» **Stored records**:

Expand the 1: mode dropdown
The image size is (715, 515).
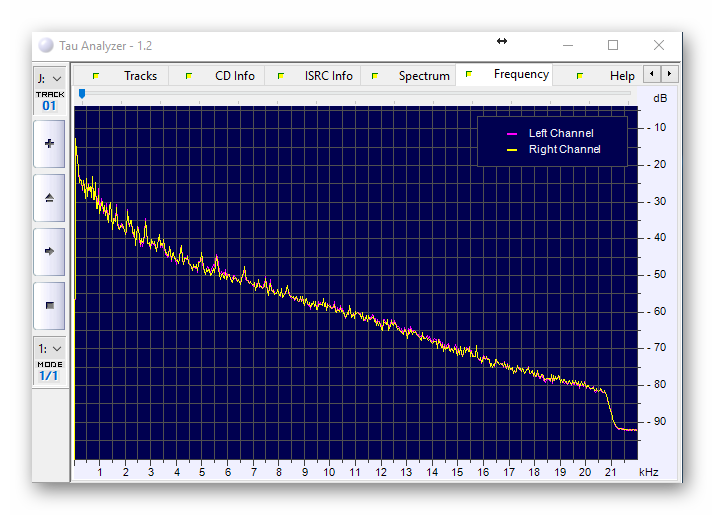click(x=49, y=348)
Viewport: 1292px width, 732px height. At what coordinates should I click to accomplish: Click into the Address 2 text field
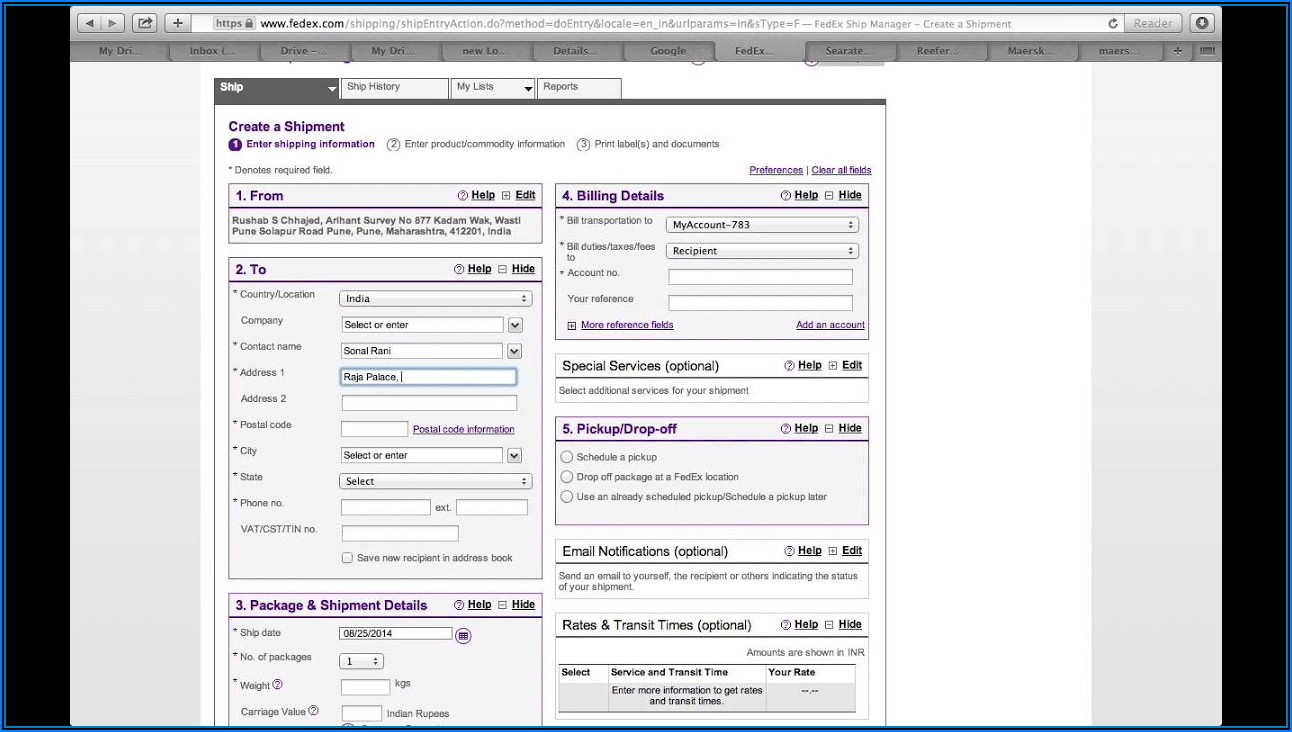(429, 403)
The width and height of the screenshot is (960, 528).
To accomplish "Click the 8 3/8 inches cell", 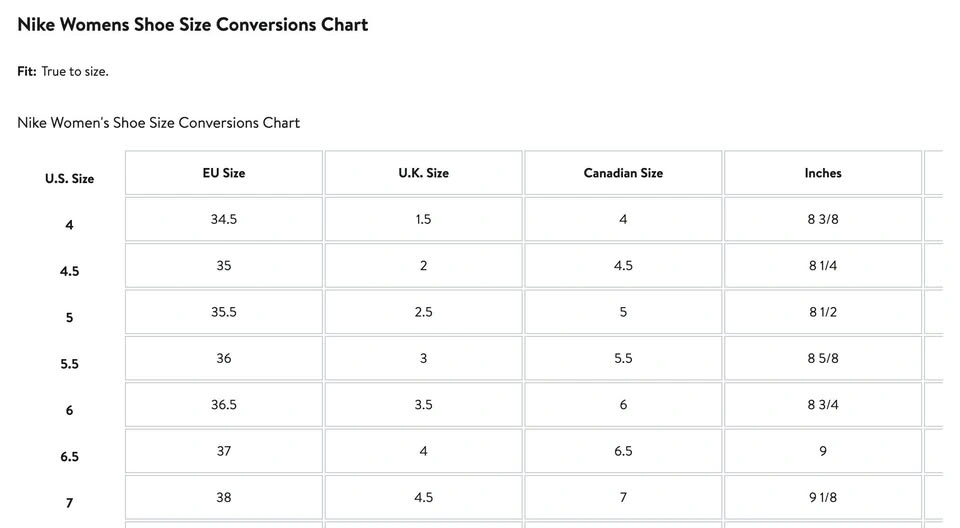I will pyautogui.click(x=822, y=219).
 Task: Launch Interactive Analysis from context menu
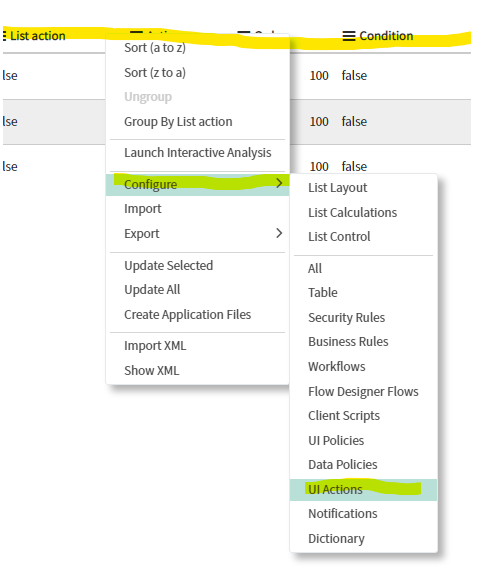pyautogui.click(x=198, y=153)
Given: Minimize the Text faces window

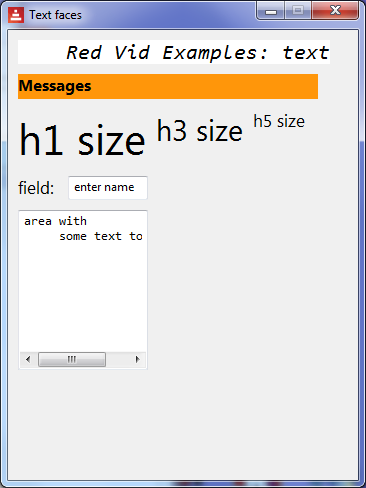Looking at the screenshot, I should tap(271, 11).
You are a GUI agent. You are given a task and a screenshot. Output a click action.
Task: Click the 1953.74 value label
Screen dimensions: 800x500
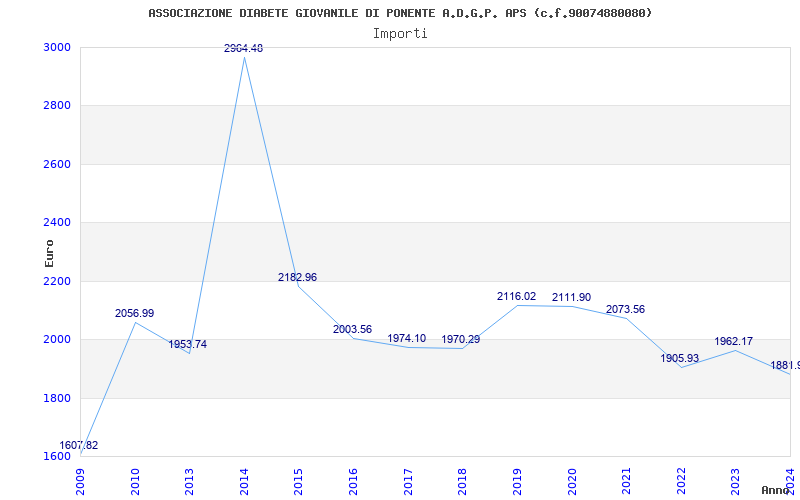(188, 344)
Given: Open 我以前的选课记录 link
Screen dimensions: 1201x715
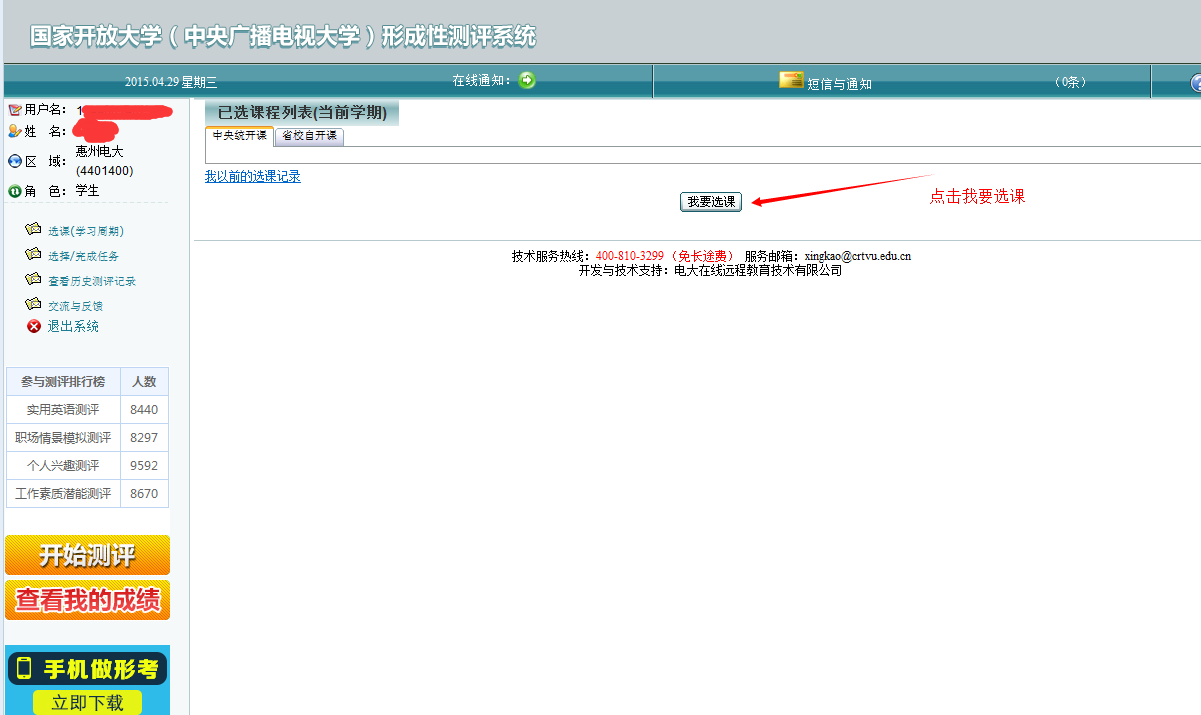Looking at the screenshot, I should tap(252, 177).
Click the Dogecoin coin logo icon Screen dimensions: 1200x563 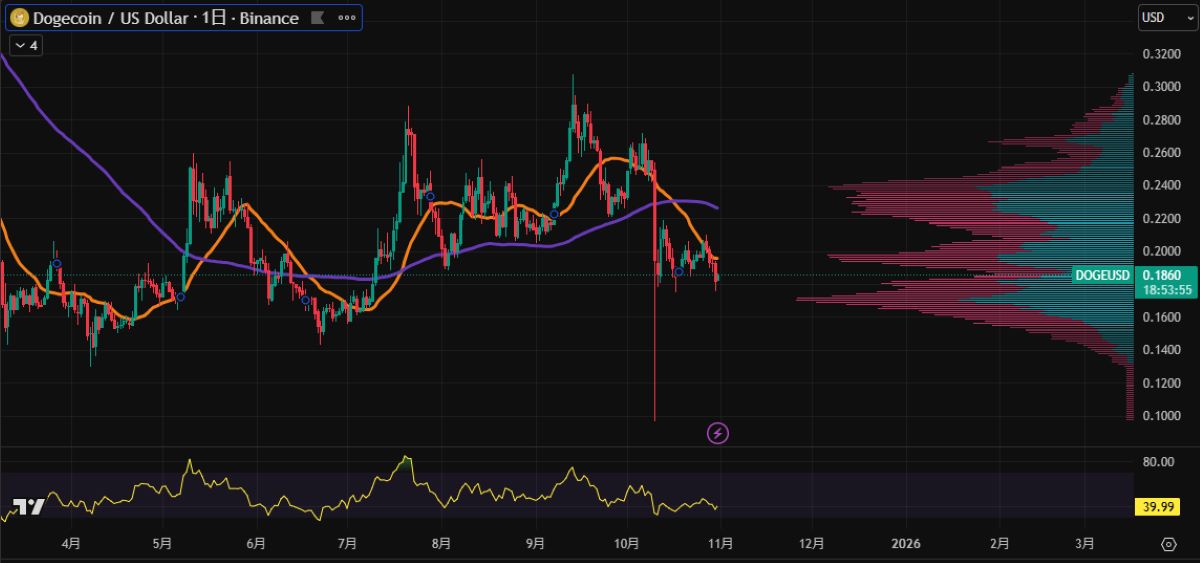(19, 18)
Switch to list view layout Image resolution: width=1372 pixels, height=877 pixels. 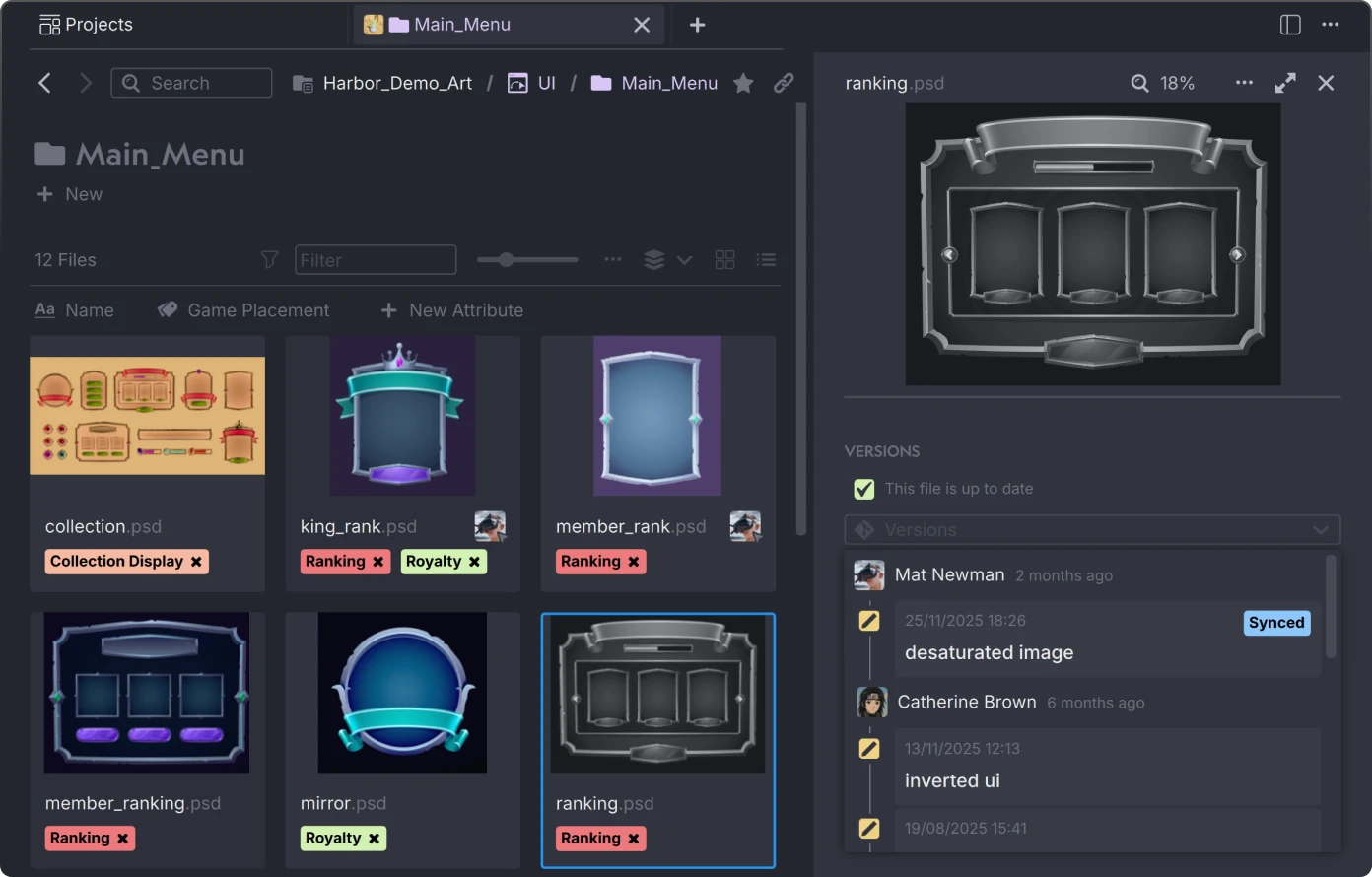click(766, 259)
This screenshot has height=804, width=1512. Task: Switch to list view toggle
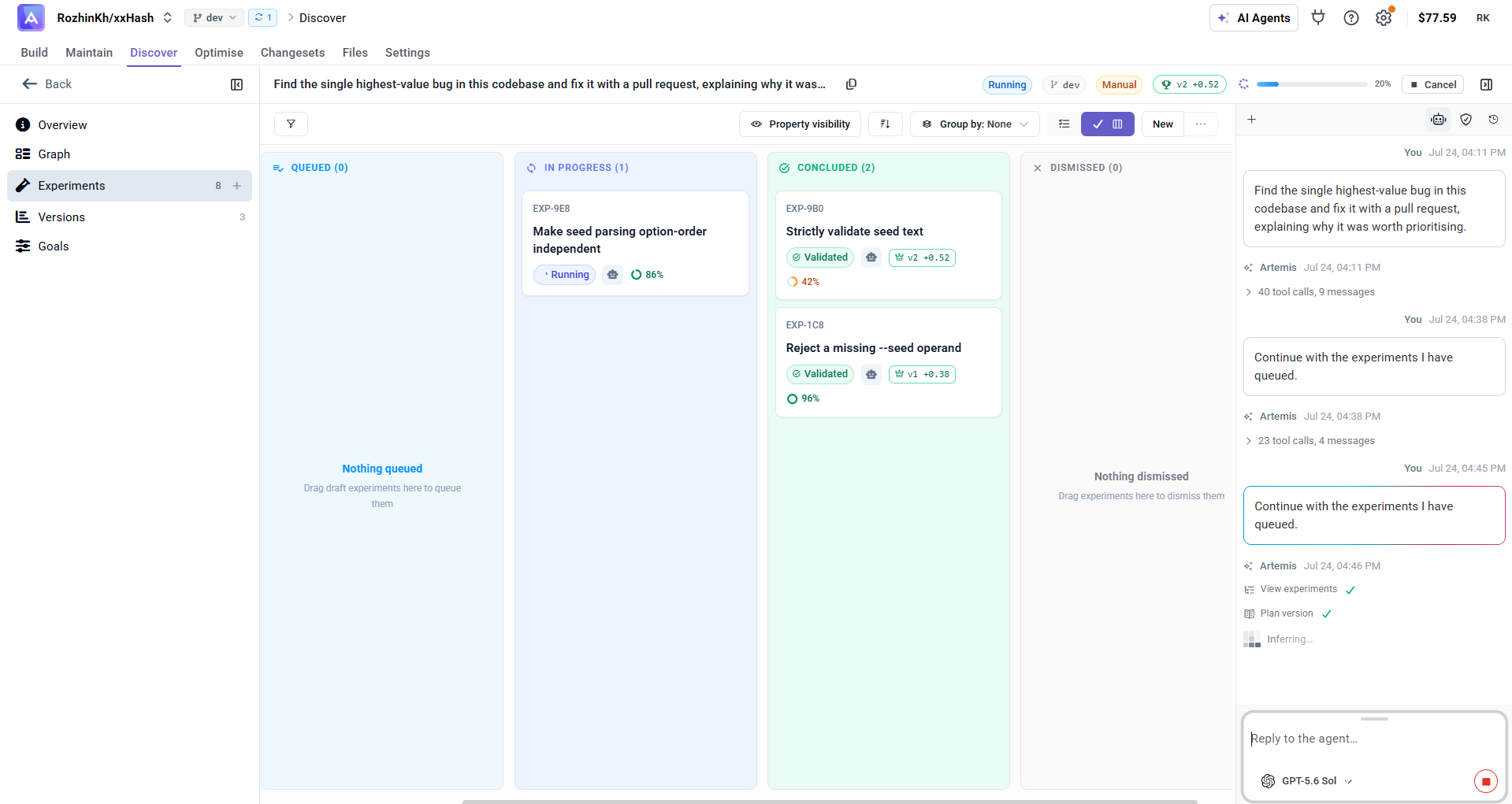(1064, 124)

» **What is needed**:
Reproduce exactly, with no pictures, the lines above from the one holding "Viewport: 1292px width, 732px" to the one holding "The width and", inclusive.

» **Exercise output**:
Viewport: 1292px width, 732px height. At what coordinates should I click to accomplish: Click into the Address 2 text field
(429, 403)
The width and height of the screenshot is (960, 528).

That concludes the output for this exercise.